**THE INPUT**
►

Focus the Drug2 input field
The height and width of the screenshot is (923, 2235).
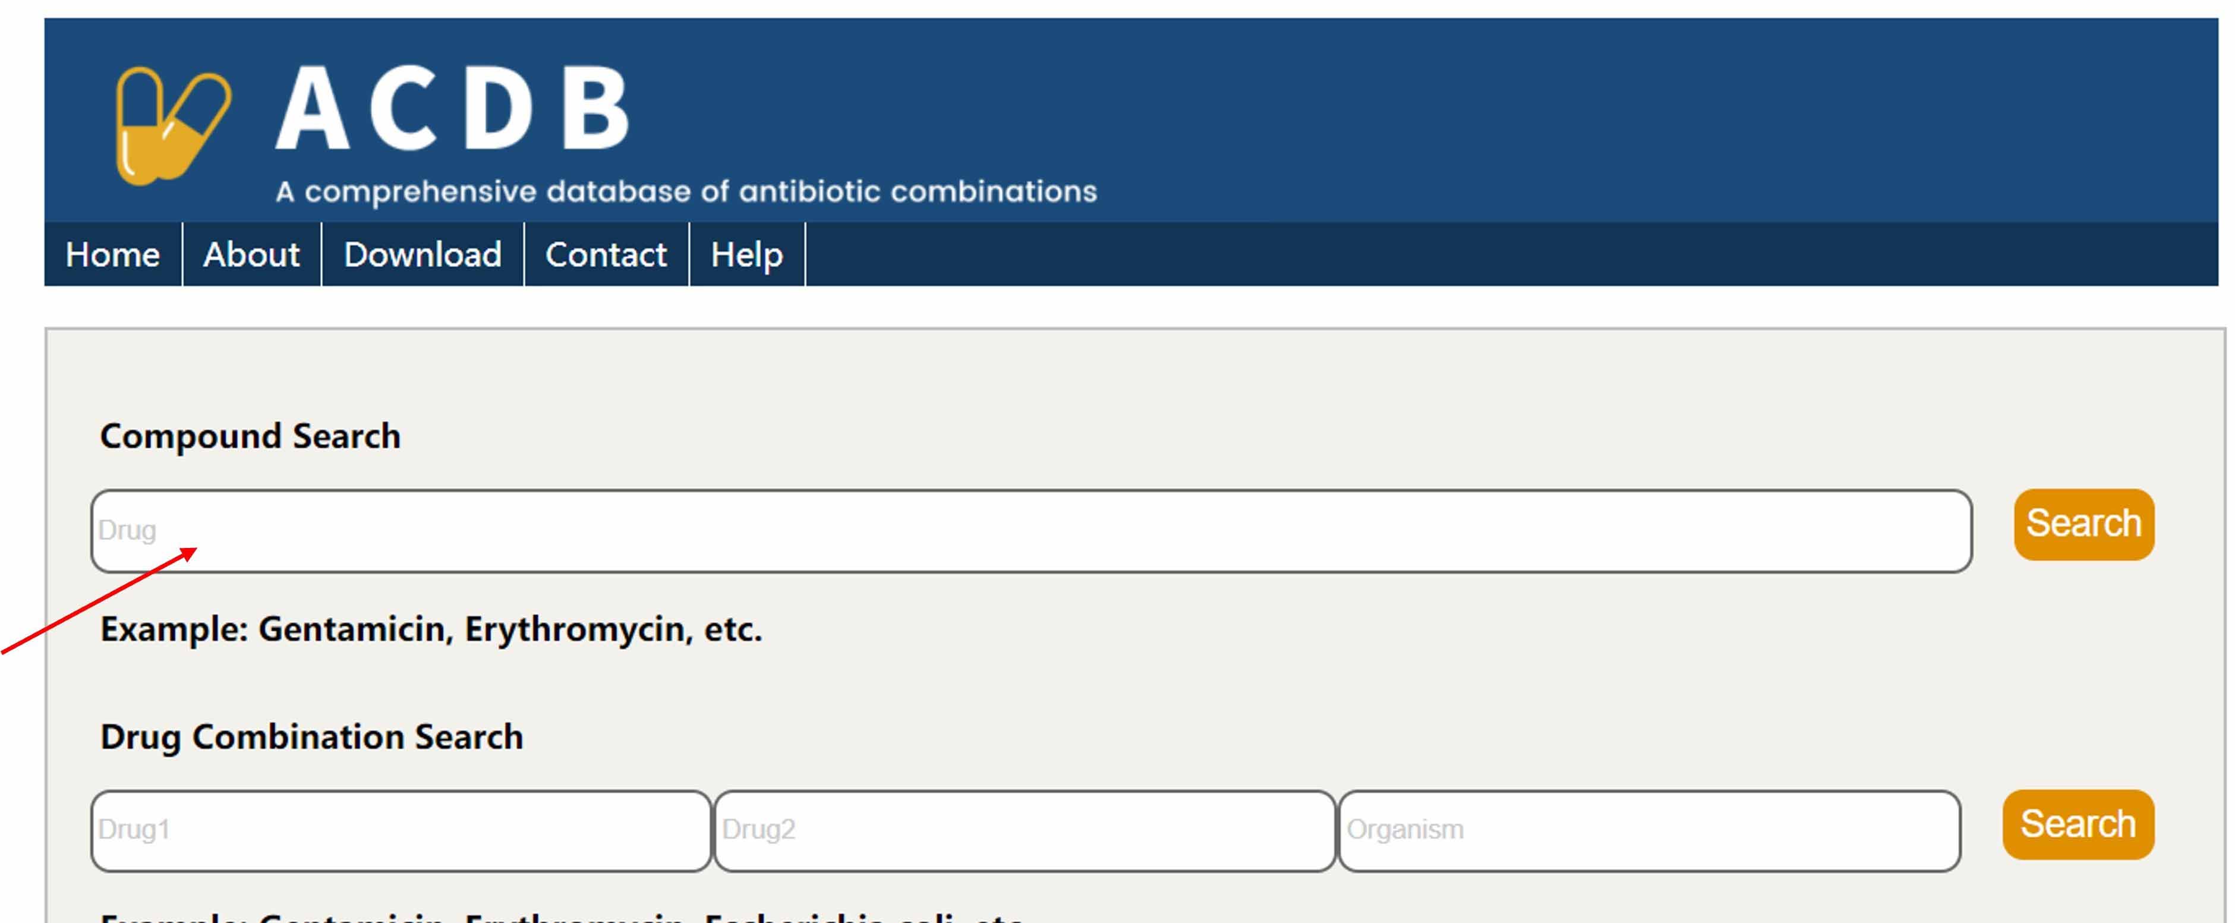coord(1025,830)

◄
►

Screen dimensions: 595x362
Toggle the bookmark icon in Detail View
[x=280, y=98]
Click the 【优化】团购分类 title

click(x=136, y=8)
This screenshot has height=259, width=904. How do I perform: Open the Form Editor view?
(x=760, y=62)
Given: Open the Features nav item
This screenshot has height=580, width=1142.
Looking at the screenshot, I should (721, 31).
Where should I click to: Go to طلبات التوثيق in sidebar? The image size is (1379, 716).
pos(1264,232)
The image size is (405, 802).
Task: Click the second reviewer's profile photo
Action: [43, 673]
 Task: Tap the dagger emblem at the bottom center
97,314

◄

**DIRECTIONS**
Report how many lines of the entries above contain the string "image", matching case exactly, and give only that number.

**FULL SOLUTION**
2